Extract provided:
·····
Cassandra Gaisford: It’s interesting the topic of what is midlife. For some people tragically midlife is, could be in their twenties, some people don’t make it to fifty. Some people are more and more we’re living into our nineties and quite well and wanting to contribute productively.
So midlife career rescue was really invented to turn your life around, that ageism that exists both in the minds of say recruiters and employers but also in people themselves that they’re too old to change. Yeah, it’s a book very much, well the series was inspired by my own experience. I’ll show you on the cover, you can see this is book three about employing yourself and that bird flying from the cage.
Melinda: That’s me, that’s me!
Cassandra Gaisford: That was me and it’s actually many people. It was my experience when I was working in, I worked for big global consultancy and I actually got shingles, it was such a stressful environment where the pursuit of the dollar was more important than working collegially with each other. It was such a values conflict. But by then I’d become so sort of demoralized that I actually lost my whole confidence and self-esteem which again is what happens with a lot of people when they’re trapped in jobs and they feel hopeless.
The organization sponsored me to see a career counsellor and she used a creative techniques and I later went on to train to be a career counsellor and used the same techniques because they were so powerful. One of the techniques she did was to get me to draw a picture. I drew this picture of this poor, old grey bird stuck in this cage. She said put some words on the page and I said oh she’s forgotten how to fly. This poor, this career counsellor burst into tears. But I thought okay she helped and she helped me understand that actually that [00:06:30] (unclear) value, that I did have [00:06:32] (unclear) and I used that experience and I think that’s the thing, a message of hope I contain in all my books and self-empowerment is that you have to, negative experiences can be wonderful gifts if you use them constructively.
·····
Data block:

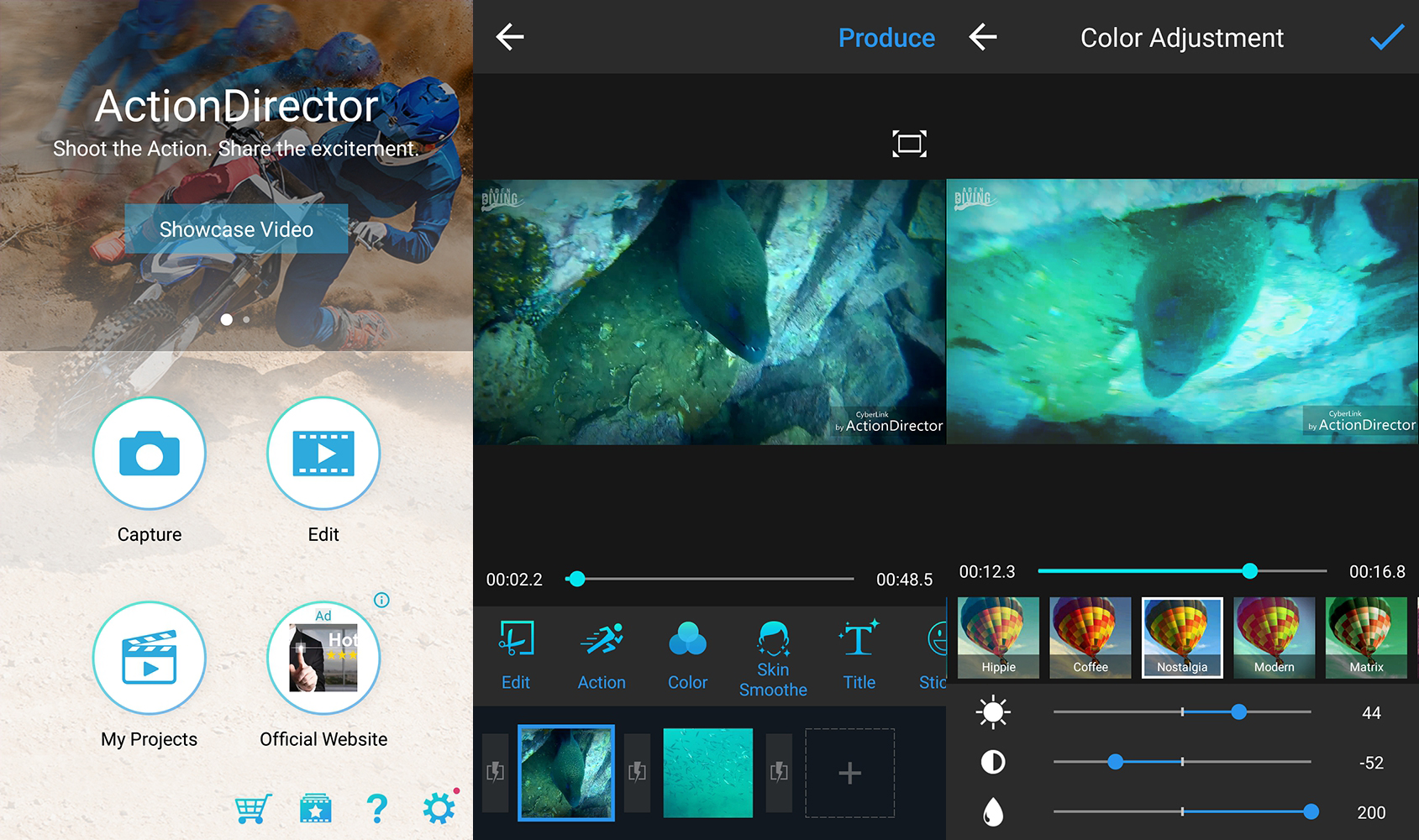Open the help question mark icon
The height and width of the screenshot is (840, 1419).
pyautogui.click(x=377, y=808)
·····
What to work on: Retype the passage of the midlife career conversation starting at "Cassandra Gaisford: That" and ending at "they feel hopeless.", keeping every word unchanged.

Answer below:
Cassandra Gaisford: That was me and it’s actually many people. It was my experience when I was working in, I worked for big global consultancy and I actually got shingles, it was such a stressful environment where the pursuit of the dollar was more important than working collegially with each other. It was such a values conflict. But by then I’d become so sort of demoralized that I actually lost my whole confidence and self-esteem which again is what happens with a lot of people when they’re trapped in jobs and they feel hopeless.